The equal-risk-contribution diagnostic

A production monitor that catches a mis-scaled alpha after the fact: under correct scaling every residual-vol bucket contributes ~equally to active variance (E{z²}=1), so a bucket's share of w_aᵀΣw_a should track its share of names, not its vol. The info report buckets the paper active book by residual-vol quantile and flags a monotone gradient as the fingerprint of mis-scaling (usually a Case mis-choice). It degrades quintiles → terciles → suppressed as the universe thins, because a bucket mean of has sampling error √(2/n) — quintiles on 30 names are noise, not signal.

The feature panel and refinement

The refinement runs over a FeaturePanel — the cross-sectional, point-in-time table that holds every name's features in one place. The flow is scan → panel → refine:

  1. A scorer fills the panel's score column (one per name). A scorer is just Callable[[DataFrame], float]:

    ScorerScore
    strategy_scorerthe strategy's own continuous conviction (calculate_scores) — the natural, richest source
    signal_scorerthe strategy's discrete direction as +1 / −1 / 0 (a lossy bucketing of the score)
    scanner_scorera scanner's signal_strength, signed by direction
  2. The risk producer fills beta and residual_vol.

  3. refine_alpha(panel, context) reads score + residual_vol (+ beta when neutralizing) and writes the z and alpha columns. One implementation, one place — whatever produced the score flows through the same pipeline.
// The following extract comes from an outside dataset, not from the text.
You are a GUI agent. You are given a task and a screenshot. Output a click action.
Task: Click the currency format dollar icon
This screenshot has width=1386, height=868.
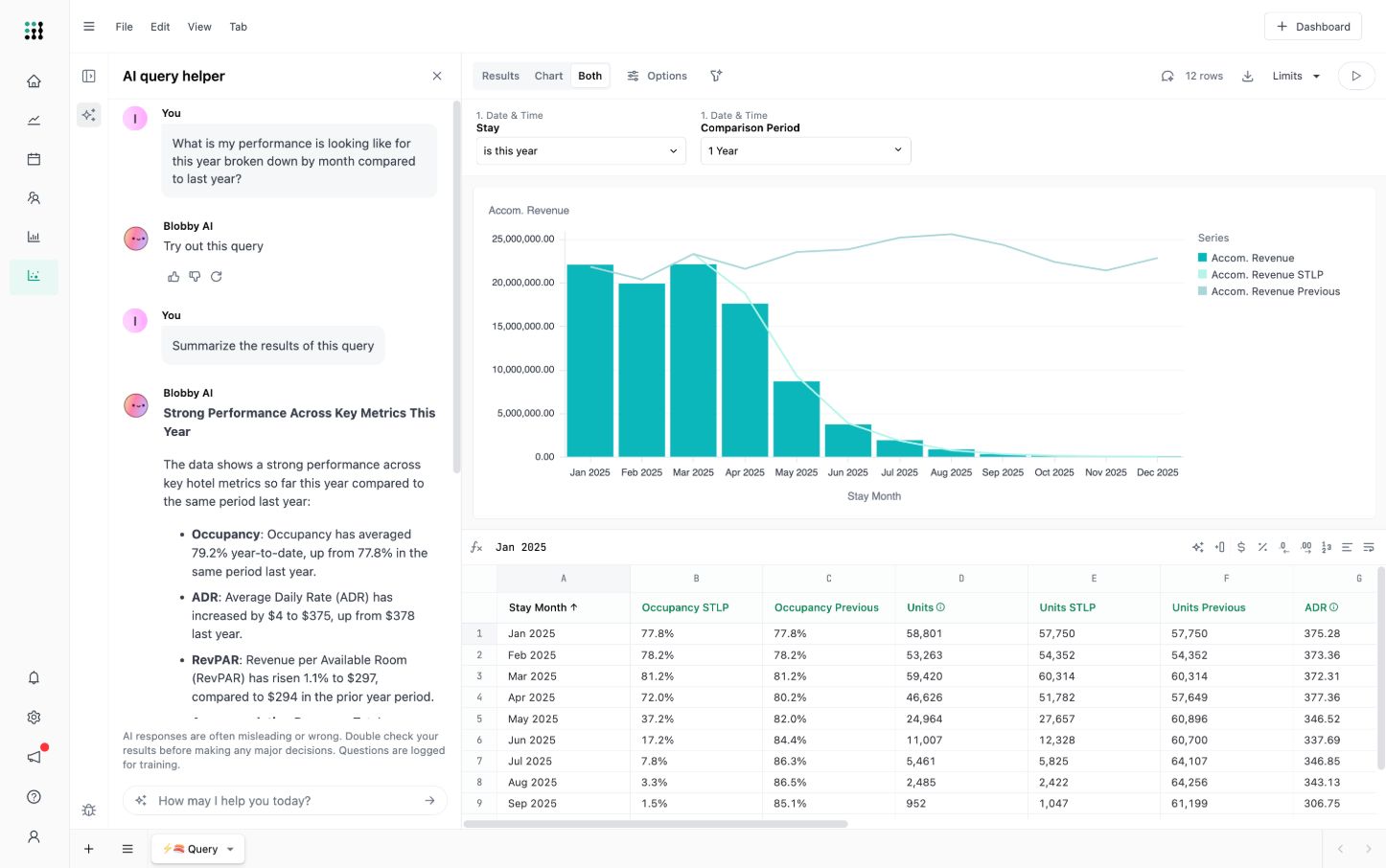click(1241, 547)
This is why each strategy is now score-first (calculate_scores is its one decision function): the same number the trade clock derives its signal from is the conviction the alpha layer scales. No parallel discrete-signal path.

Hidden factors

  • IC is a prior. The absolute scale of alphas is only as good as the assumed IC (default 0.03). The relative sizing across names is correct regardless — IC is a common scalar, redundant with the optimizer's risk-aversion term. Flagged loudly in every result.
  • Cross-sectional, never time-series. Standardize across names at one timestamp. Standardizing a name over time would use the full sample's mean/std — look-ahead.
  • Thin universes. Below min_universe (default 10) names the z-score and winsorize quantiles are unstable, so the pipeline falls back to demean-only (no scaling by cross-sectional std) and sets low_confidence.
  • As-of discipline. The bar scan is the single home of the leakage guard — it returns no bar after as_of, so every panel column (and the residual-vol window) is point-in-time. The alpha table is byte-identical whether or not later bars exist (a regression test asserts this).

Where it runs

services/analysis.py::compute_alphas is the shared entry point: it scans the universe as of as_of, assembles a FeaturePanel (risk + score columns), refines it, and returns the ranked table. The CLI (python main.py alphas) and the read-only MCP tool compute_alphas both route through it (one code path across surfaces). --source picks the scorer: strategy (continuous conviction, default), signal (discrete ±1), or scanner (scanner strength). See the usage guide.

One source of truth

Each strategy was migrated to be score-first: calculate_scores is its one decision function, and the trade clock's BUY/SELL/HOLD is derived from that score by the base class (edge-triggered hysteresis — see Strategies). So strategy_scorer reads exactly the same conviction the live engine acts on; there is no parallel discrete-signal path to drift. The order path stays deterministic and model-free — improving how its signal is computed is not the same as putting a model in the order path.